Given a linked list, reverse the nodes of a linked list k at a time and return its modified list.
k is a positive integer and is less than or equal to the length of the linked list. If the number of nodes is not a multiple of k then left-out nodes in the end should remain as it is.
Example:
Given this linked list: 1->2->3->4->5
For k = 2, you should return: 2->1->4->3->5
For k = 3, you should return: 3->2->1->4->5
Note:
Only constant extra memory is allowed.
You may not alter the values in the list's nodes, only nodes itself may be changed.

代码

Approach #1 Recursive

Time: O(n) Space: O(n/k)
/**
* Definition for singly-linked list.
* public class ListNode {
* int val;
* ListNode next;
* ListNode(int x) { val = x; }
* }
*/
class Solution {
public ListNode reverseLinkedList(ListNode head, int k) {
// Reverse k nodes of the given linked list.
// This function assumes that the list contains
// atleast k nodes.
ListNode new_head = null;
ListNode cur = head;
while (k > 0) {
// Keep track of the next node to process in the
// original list
ListNode next = cur.next;
// Insert the node pointed to by "ptr"
// at the beginning of the reversed list
cur.next = new_head;
new_head = cur;
// Move on to the next node
cur = next;
// Decrement the count of nodes to be reversed by 1
k--;
}
// Return the head of the reversed list
return new_head;
}
public ListNode reverseKGroup(ListNode head, int k) {
int count = 0;
ListNode ptr = head;
// First, see if there are atleast k nodes
// left in the linked list.
while (count < k && ptr != null) {
ptr = ptr.next;
count++;
}
// If we have k nodes, then we reverse them
if (count == k) {
// Reverse the first k nodes of the list and
// get the reversed list's head.
ListNode reversedHead = this.reverseLinkedList(head, k);
// Now recurse on the remaining linked list.
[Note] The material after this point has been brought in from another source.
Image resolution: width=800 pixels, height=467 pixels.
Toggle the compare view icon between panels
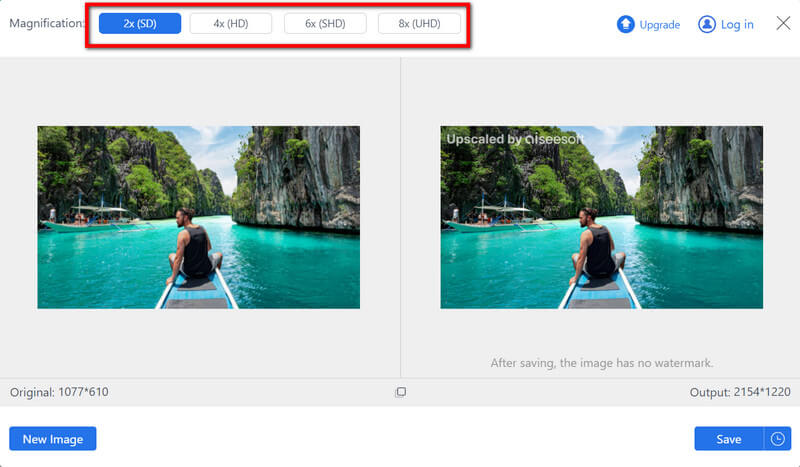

Since
// our recursion returns the head of the overall processed
// list, we use that and the "original" head of the "k" nodes
// to re-wire the connections.
head.next = this.reverseKGroup(ptr, k);
return reversedHead;
}
return head;
}
}

Approach #2 Iterative

public ListNode reverseKGroup(ListNode head, int k) {
ListNode dummy = new ListNode(0);
dummy.next = head;
ListNode pointer = dummy;
while (pointer != null) {
ListNode node = pointer;
// first check whether there are k nodes to reverse
for (int i = 0; i < k && node != null; i++) {
node = node.next;
}
if (node == null) break;
// now we know that we have k nodes, we will start from the first node
ListNode prev = null, curr = pointer.next, next = null;
for (int i = 0; i < k; i++) {
next = curr.next;
curr.next = prev;
prev = curr;
curr = next;
}
ListNode tail = pointer.next;
tail.next = curr;
pointer.next = prev;
pointer = tail;
}
return dummy.next;
}